Baby Circle
A small circle fits between two touching circles so that all three circles touch each other and have a common tangent? What is the exact radius of the smallest circle?
Problem
A circle with radius 1 and a circle with radius 2 touch at a point. A third circle fits between these two circles so that all three touch each other and all three have a common tangent. What is the radius of the smallest circle?
Getting Started
Student Solutions
Rosalind of Madras College sent in this solution, well done Rosalind.
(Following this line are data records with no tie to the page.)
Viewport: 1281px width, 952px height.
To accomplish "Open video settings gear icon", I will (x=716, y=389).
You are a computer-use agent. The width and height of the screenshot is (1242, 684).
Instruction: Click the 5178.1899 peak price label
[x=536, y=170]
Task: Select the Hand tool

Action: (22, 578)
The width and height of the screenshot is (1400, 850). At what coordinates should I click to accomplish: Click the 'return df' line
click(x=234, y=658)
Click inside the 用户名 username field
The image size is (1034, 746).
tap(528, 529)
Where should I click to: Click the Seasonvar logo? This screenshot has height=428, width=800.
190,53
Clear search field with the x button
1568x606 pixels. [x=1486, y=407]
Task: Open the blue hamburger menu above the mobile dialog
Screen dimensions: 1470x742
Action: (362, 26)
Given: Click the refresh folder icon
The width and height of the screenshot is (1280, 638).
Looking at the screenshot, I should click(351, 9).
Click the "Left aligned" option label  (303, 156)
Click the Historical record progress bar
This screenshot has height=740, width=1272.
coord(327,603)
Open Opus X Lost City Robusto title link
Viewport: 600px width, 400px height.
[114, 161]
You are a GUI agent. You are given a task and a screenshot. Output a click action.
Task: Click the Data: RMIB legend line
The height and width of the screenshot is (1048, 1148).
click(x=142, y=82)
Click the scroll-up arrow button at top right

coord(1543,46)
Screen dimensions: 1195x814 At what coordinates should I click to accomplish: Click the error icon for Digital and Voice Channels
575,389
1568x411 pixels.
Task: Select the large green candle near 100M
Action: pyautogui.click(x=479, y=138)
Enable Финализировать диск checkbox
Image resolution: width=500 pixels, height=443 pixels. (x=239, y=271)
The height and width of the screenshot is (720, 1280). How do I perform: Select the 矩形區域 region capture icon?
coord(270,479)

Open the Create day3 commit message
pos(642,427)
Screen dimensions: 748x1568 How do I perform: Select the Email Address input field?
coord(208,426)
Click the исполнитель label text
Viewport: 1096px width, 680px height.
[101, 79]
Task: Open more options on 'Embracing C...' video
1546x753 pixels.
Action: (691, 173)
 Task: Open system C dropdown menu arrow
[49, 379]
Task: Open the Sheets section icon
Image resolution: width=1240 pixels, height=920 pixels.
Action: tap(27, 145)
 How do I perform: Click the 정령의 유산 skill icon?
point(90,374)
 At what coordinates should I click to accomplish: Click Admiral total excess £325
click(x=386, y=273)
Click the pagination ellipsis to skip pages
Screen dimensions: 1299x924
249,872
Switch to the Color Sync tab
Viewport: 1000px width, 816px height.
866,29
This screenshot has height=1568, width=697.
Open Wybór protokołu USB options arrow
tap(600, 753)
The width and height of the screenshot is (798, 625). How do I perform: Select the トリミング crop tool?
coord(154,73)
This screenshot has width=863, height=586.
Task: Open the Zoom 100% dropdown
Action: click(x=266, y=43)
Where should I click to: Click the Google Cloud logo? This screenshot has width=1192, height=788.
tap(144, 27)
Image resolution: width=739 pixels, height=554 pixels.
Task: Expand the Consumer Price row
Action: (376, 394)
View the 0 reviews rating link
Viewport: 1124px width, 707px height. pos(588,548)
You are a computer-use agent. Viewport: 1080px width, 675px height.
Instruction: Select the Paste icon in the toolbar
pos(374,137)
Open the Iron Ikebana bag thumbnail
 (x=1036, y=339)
All three circles touch each other and have a common tangent $DFE$. The radius of the baby circle is $r$ and the radii of the other circles are $BE = 1$ unit and $AD = 2$ units. So $AC = 1$ unit, $AB = 3$ units, $AH = 2 - r$, $AR = 2 +r$, $BR = 1 + r$ and $BG = 1 - r$. Using Pythagoras Theorem: $$\eqalign{ \; RG &=& \sqrt{(1+r)^2 - (1-r)^2} = \sqrt{4r} = 2\sqrt{r} \\ \; HR &=& \sqrt{(2+r)^2 - (2-r)^2} = \sqrt{8r} = 2\sqrt{2r} \\ \; CB &=& 2\sqrt{2} = DE \\ RG + HR = CB &\Rightarrow& 2\sqrt{r} + 2\sqrt{2r} = 2\sqrt{2}.}$$ This gives $\sqrt{r}(1+\sqrt{2}) = \sqrt{2}$ and hence by squaring $$\eqalign{ r &=& \frac{2}{3+2\sqrt{2}} \\ \; &=& \frac{2(3 - 2\sqrt{2})}{(3+2\sqrt{2})(3-2\sqrt{2})} \\ \; &=& \frac{6 - 4\sqrt{2}}{9 - 4\times2} \\ \; &=& 6 - 4\sqrt{2}}$$ So the radius of the 'baby circle' is $6 - 4\sqrt{2}$.